Tech Wave:UCCのTwitter騒動に思うマーケティングの本質的変化

Tech Waveの湯川さんは海外の事例を引用して比較をしているのだけれども、クーポンを配布するのと懸賞キャンペーンの告知をするのでは大きく違いがある。
どのあたりに違いがあるかと言えば、「ありがたい」と思うか否かであると思う。
上の事例で言えば、「風邪ひいちゃったんだよね。」というつぶやきをした人はこれから薬局に行って風邪薬を買う可能性が高い。
だから、クーポンがもらえれば「嬉しい」。だから、「迷惑だと思わない(=スパム報告をしない)」。
UCCの場合は「コーヒー」or「懸賞」のキーワードにリプライしてたらしいので、
例えば「眠くて仕事がはかどらないからコーヒー飲む。」とかいうつぶやきに対して、
「コーヒーに関するエッセイを書くといくらいくらもらえます」というリプライをもらったら「なんだよこれ??」と思う。
で、僕ならリプライしたアカウントをチェックする。
で、同じようなつぶやきしかしていなければスパムとして報告する。はっきり言って邪魔だから。
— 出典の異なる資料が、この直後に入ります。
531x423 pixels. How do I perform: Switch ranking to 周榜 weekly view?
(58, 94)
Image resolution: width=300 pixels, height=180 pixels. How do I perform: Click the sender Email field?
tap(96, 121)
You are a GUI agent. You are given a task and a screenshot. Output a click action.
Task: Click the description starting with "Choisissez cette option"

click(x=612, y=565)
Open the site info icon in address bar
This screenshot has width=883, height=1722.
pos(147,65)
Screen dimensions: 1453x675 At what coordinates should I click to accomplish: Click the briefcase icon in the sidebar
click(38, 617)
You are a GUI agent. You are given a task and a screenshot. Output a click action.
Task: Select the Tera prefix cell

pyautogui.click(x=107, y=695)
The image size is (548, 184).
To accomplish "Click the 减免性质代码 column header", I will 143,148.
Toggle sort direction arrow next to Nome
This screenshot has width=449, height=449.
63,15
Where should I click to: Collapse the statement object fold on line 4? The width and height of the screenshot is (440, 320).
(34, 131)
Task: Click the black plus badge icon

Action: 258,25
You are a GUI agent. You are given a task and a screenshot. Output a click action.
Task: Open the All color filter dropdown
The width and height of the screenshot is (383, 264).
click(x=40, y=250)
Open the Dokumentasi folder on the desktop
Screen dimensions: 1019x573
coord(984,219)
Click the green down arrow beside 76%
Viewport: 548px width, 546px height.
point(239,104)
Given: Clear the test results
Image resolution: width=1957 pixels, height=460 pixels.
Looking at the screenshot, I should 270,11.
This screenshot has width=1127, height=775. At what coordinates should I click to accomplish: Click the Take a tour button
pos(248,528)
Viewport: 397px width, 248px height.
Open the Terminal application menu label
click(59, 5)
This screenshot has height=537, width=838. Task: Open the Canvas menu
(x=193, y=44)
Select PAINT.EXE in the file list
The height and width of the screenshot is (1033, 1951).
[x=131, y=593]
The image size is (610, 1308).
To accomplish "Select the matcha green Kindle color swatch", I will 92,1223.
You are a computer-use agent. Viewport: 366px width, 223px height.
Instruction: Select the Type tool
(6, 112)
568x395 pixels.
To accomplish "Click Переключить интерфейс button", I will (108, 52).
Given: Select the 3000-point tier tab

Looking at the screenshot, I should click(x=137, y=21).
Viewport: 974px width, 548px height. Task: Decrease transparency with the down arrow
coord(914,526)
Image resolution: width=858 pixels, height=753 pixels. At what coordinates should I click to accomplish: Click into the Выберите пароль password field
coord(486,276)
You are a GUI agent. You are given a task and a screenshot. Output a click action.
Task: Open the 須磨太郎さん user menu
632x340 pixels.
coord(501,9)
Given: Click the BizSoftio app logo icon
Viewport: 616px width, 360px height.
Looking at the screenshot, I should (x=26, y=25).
だから、UCC上島珈琲株式会社はわかりやすく「了承を得ていないユーザー様に対して、自動的に宣伝メッセージを送付したこと。」としているけど
問題はそこではなくて多くの人に「今」必要ではない(読む時間を無駄にした)リプライをしてしまったことが問題なんだと思う。
だって、国内でも例えば「ドロリッチなう」とかはBOTだけど受けてた。
http://d.hatena.ne.jp/iga19/20090827/p1
企業発ではなく勝手キャンペーンという違いはあるが、BOTだから当然「了承を得ていないユーザー」に対してのものでも
多くの人がこぞってリプライされたあとから「ドロリッチなう」とつぶやいていた。
これも自分がつぶやいた内容に対して予想外のリプライが返ってきたことへの嬉しい驚きがそうさせているのだと思う。
僕なんかはわざわざブログで書くぐらい喜んでしまったし。


ということで、企業側としてはシステマチックに線引きしたいのはわかるのだけれども
僕個人としては「ユーザーが今嬉しいと思う(などプラスの感情になる)ような内容をリプライするBOTならあり。」という結論である。
ポイントとしては「今」というのがあって、
リプライの内容が例えば半年後とかのイベント告知だったら嬉しいかもしれないけど「なんだよこれ??」と思うかも。
「今」というのがいつまでという線引きはかなり難しい。
けど、今すぐ予定として決められるぐらい(1週間ぐらい?)が幅の限界であるように思う。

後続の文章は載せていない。